In statistics, there is a term called Outliers. An outlier is a data point that significantly differs from the other data in a sample. Sometimes, these outliers can make the statisticians more attentive about the abnormalities of experiments. The outliers also alert them about the errors in the measurement which may cause the omission of the outlier from the dataset. As the outliers help in understanding the experiment more clearly, it is one of the most critical aspects for the statisticians for their operation. A quartile is a type of quantile that also helps in finding the outliers.
There are three types of quartiles in a statistical experiment. The first quartile (Denoted as Q1) is referred to as the middle number between the smallest amount and the median of the data set. It cuts off the lower 25% of the data set from the above 75%. The second quartile (denoted as Q2) is the median of the data whereas the Third quartile is the value situated in the middle between the average and the highest amount of the data set. It splits off the above 25% data from the below 75%.
The Q1 is known as first quartile & lower quartile and also 25th percentile. The Q2 is known as second quartile & median and even 50th percentile. The Q3 is known as third quartile & upper quartile and also 75th percentile.
To find or decide the quartiles of a data set there is no specific universal agreement. However, we can use three methods to find out the quartiles of a data set.
While calculating the quartiles of a sample data set first you need to divide the sample data set into two halves using the median of the data set. If the sample dataset consists of an odd number of data, then do not include the average (the middle value of the data list) in any half of the data list. If the data set consists of even number of data, then split the data set into exactly half parts.
After partition, you can find the quartiles of the data set. The lower quartile will be the median of the lower half of the data whereas the average of the upper half of the data will be the top quartile.
In this method also you have to divide the sample data set into two halves using the median. But here the rules will be little different. If the data set you are working with consists an odd number of data, then you have to add the median into the two halves of the data set. But if the sample set has an even number of data then split the game into precisely two halves.

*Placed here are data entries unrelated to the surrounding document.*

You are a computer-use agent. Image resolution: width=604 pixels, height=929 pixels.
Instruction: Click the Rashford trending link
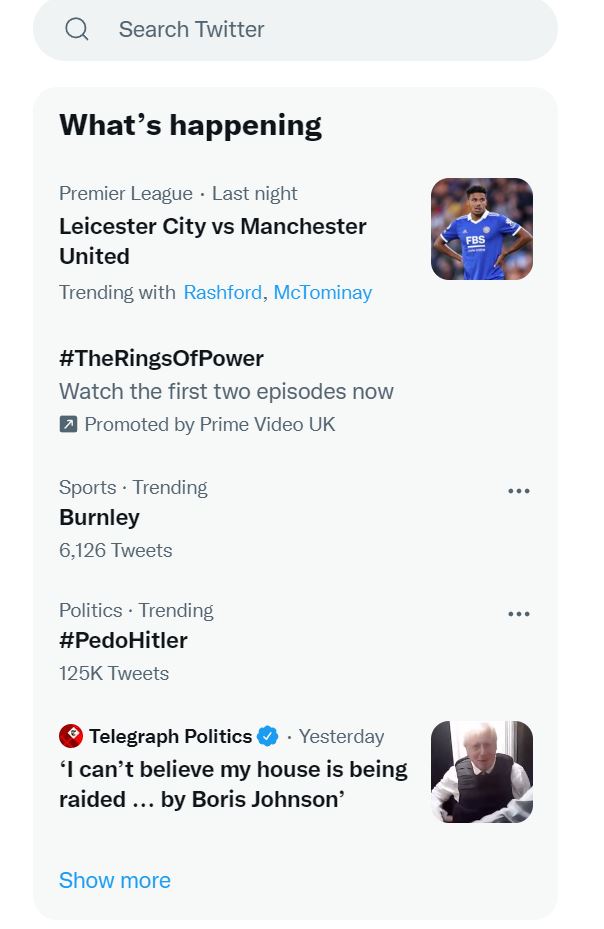pyautogui.click(x=222, y=293)
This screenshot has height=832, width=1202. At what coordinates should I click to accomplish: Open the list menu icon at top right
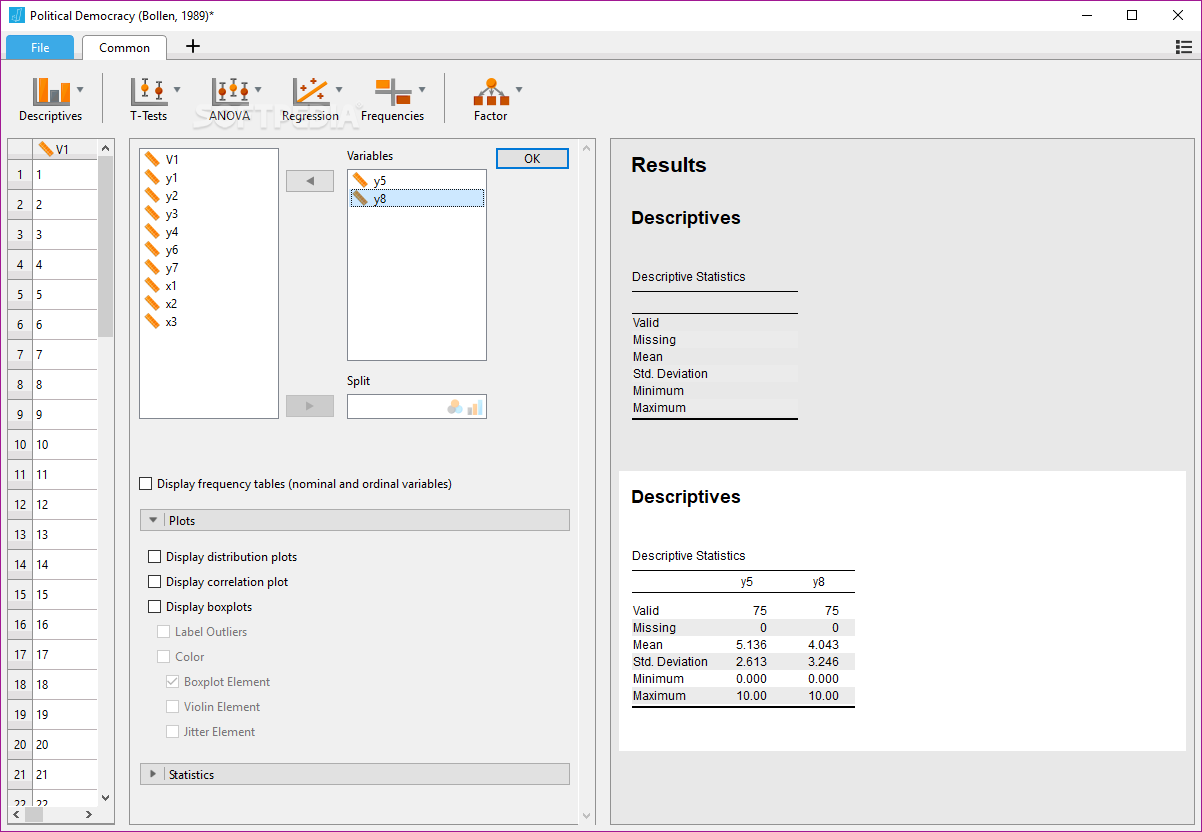pos(1184,47)
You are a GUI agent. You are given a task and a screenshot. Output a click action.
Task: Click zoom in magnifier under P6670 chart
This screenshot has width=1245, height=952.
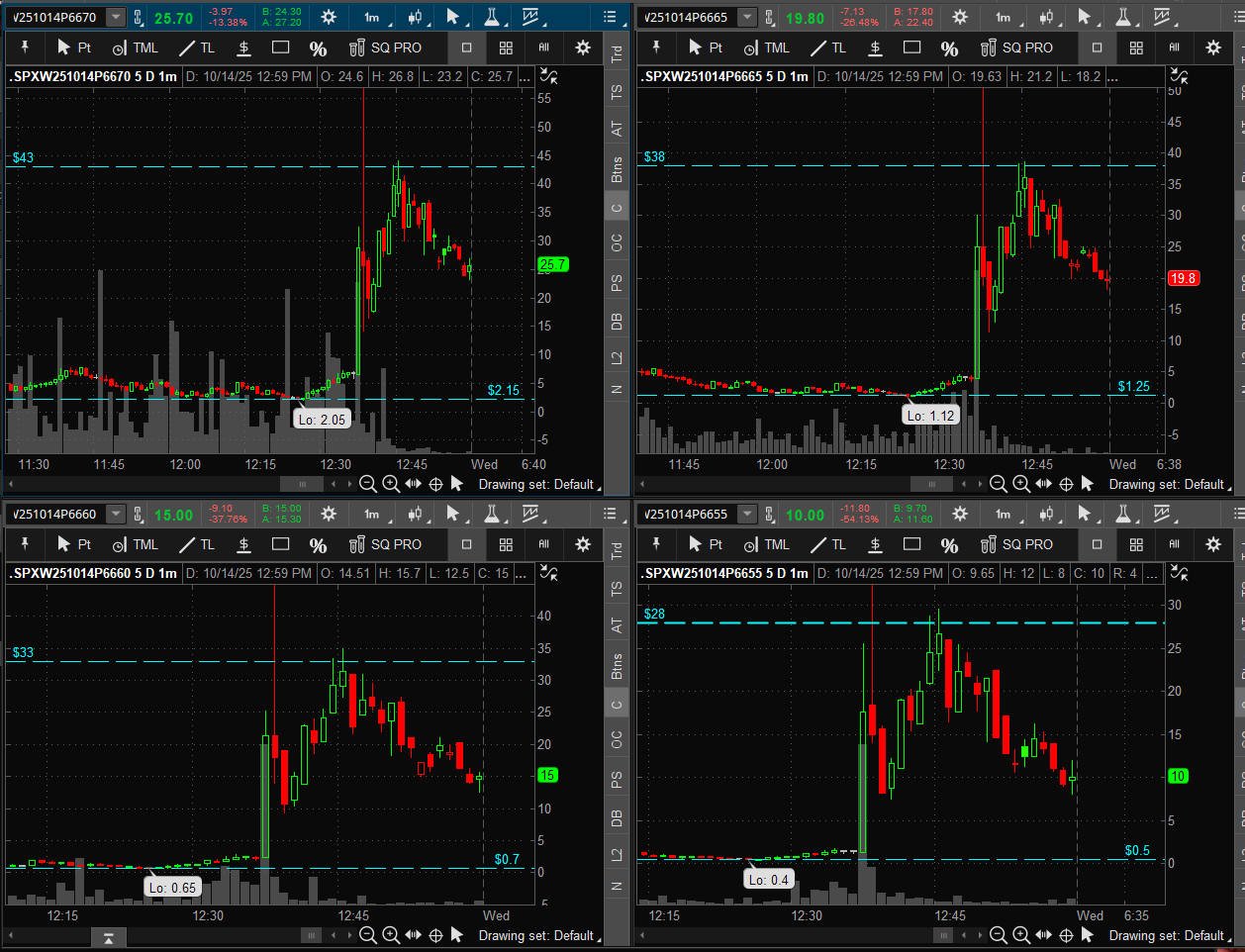[x=391, y=484]
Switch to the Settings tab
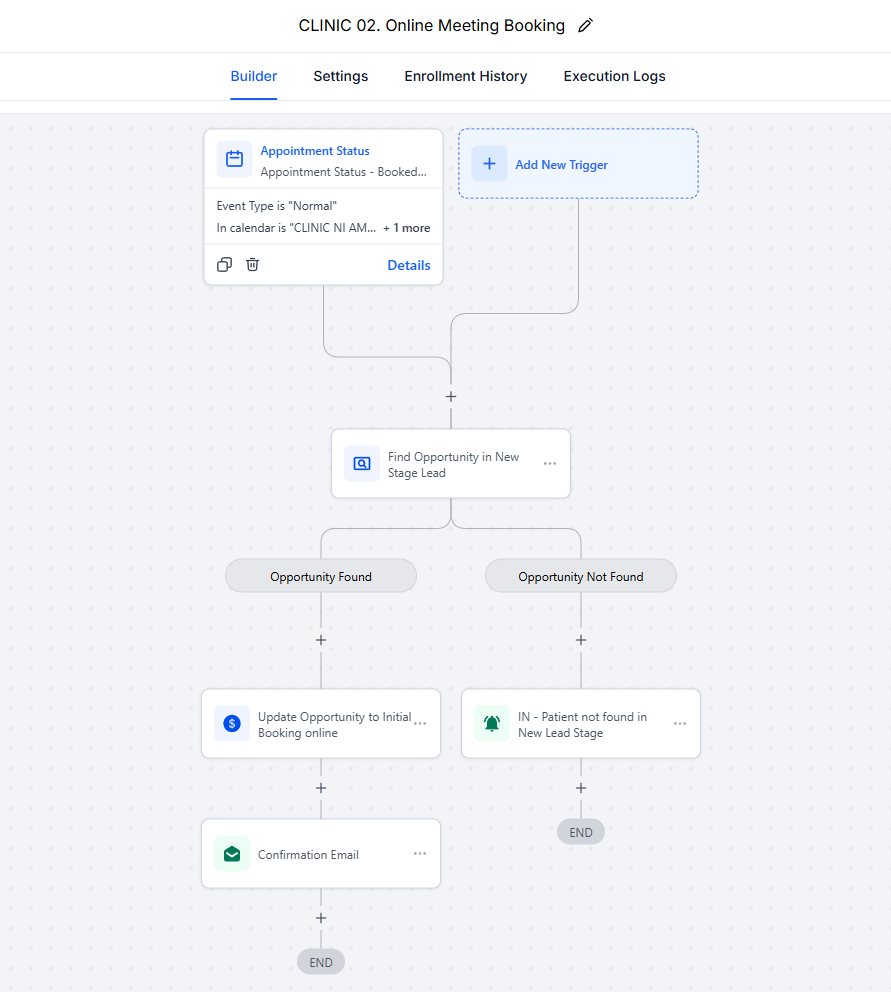The height and width of the screenshot is (992, 891). [340, 76]
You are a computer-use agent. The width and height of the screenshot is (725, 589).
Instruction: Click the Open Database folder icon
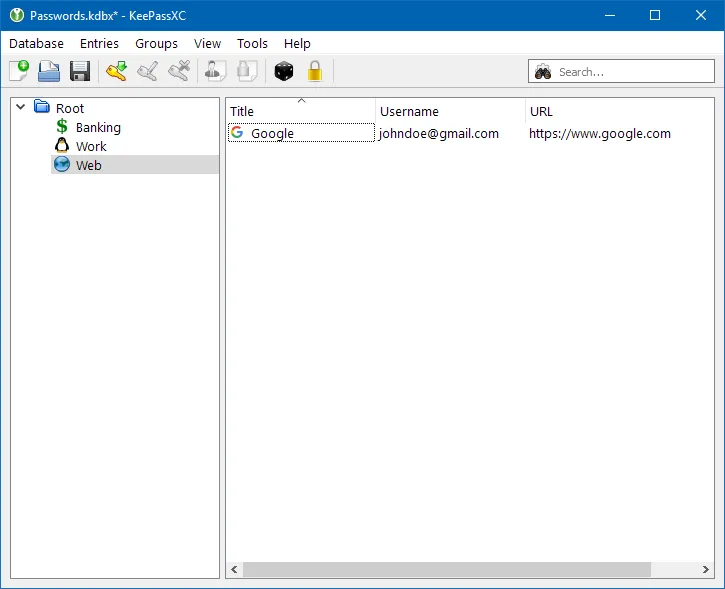tap(49, 71)
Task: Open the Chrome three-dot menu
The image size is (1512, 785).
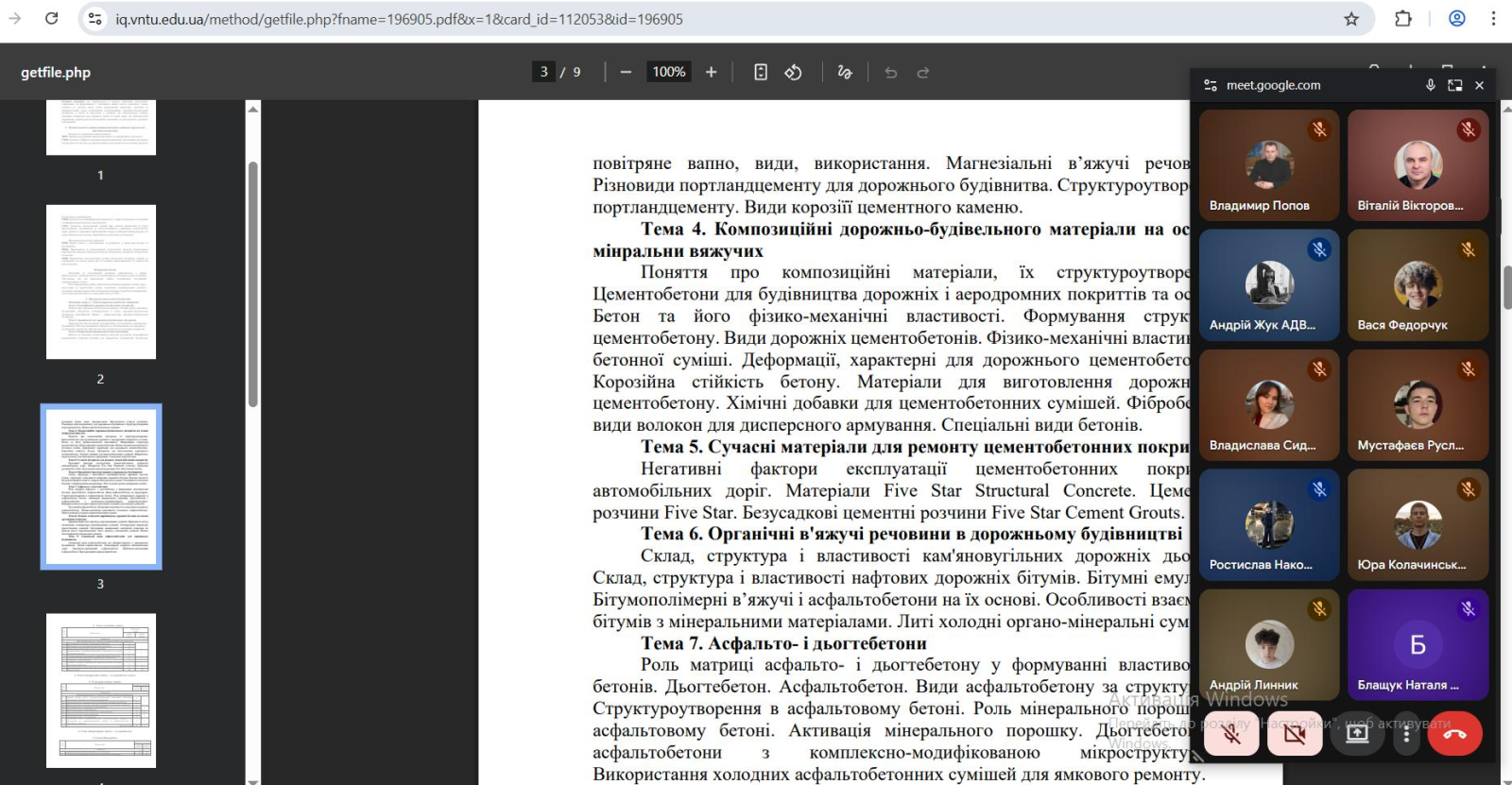Action: click(x=1493, y=19)
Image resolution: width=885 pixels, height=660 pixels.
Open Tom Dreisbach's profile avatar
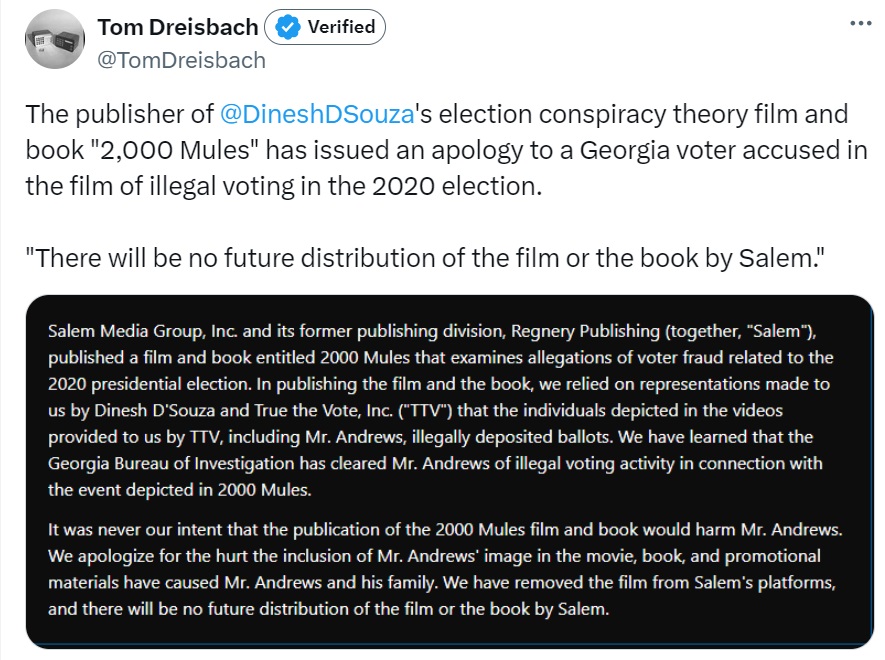click(55, 40)
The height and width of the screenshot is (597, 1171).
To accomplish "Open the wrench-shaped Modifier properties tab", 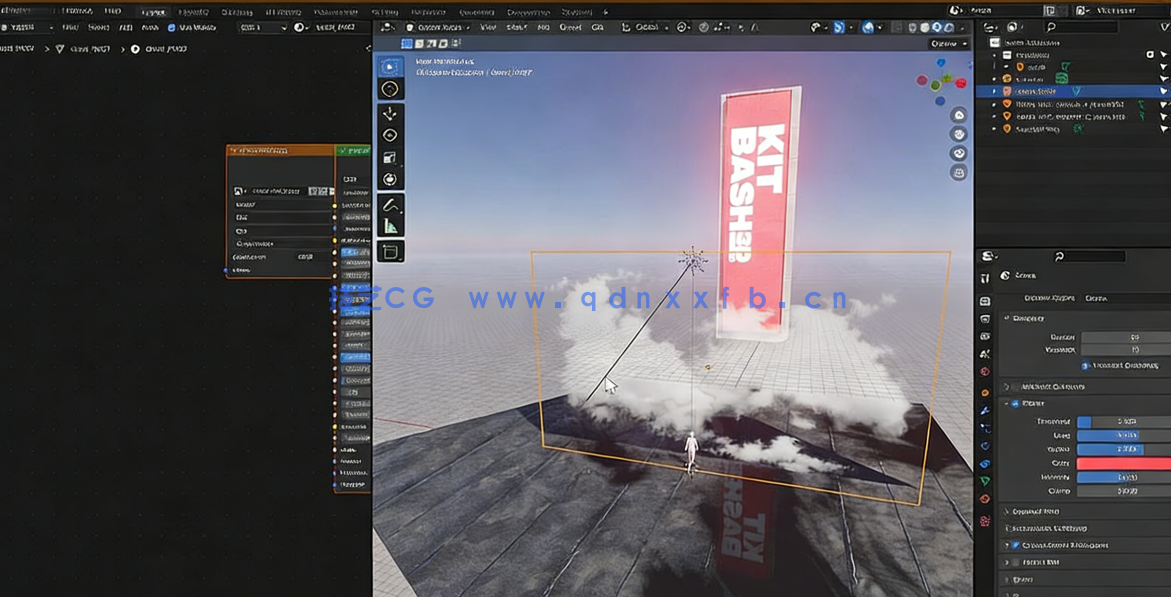I will pos(984,411).
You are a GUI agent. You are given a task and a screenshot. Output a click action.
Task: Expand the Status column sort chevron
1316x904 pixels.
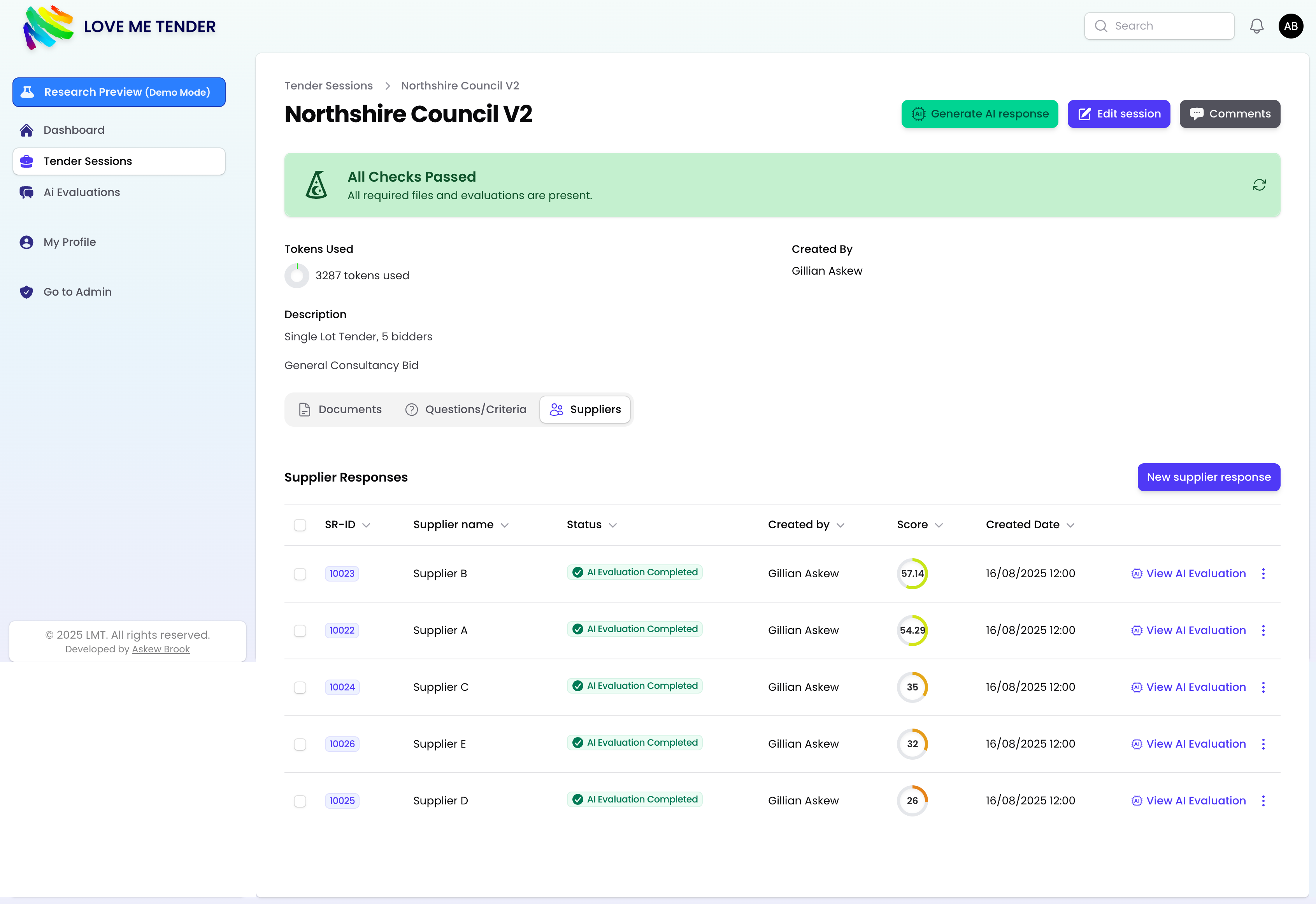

The Q1 will be the median of the lower half of the data set. The Q3 will be the median of the upper half of the sample set. The values found by using this method is also known as “Tukey’s hinges”.
In the 3rd method, there are three options. If the sample dataset consists of even number, then you have to follow from the above two methods. It is because the median is not a single datum.
If there are (4n+1) data points, then the lower quartile will be 75% of the nth data value plus 25% of the (n+1)th data value while the upper quartile will be 25% of the (3n+1)th data point plus 75% of the (3n+2)th data point.
If there are (4n+3) data points, then the lower quartile will be the 75% of the (n+1)th data value plus 25% of the (n+2)th data value and the upper quartile will 25% of the (3n+2)th data point plus 75% of the (3n+3)th data point.
For every method, the Q2 will be the median of the total or original sample set.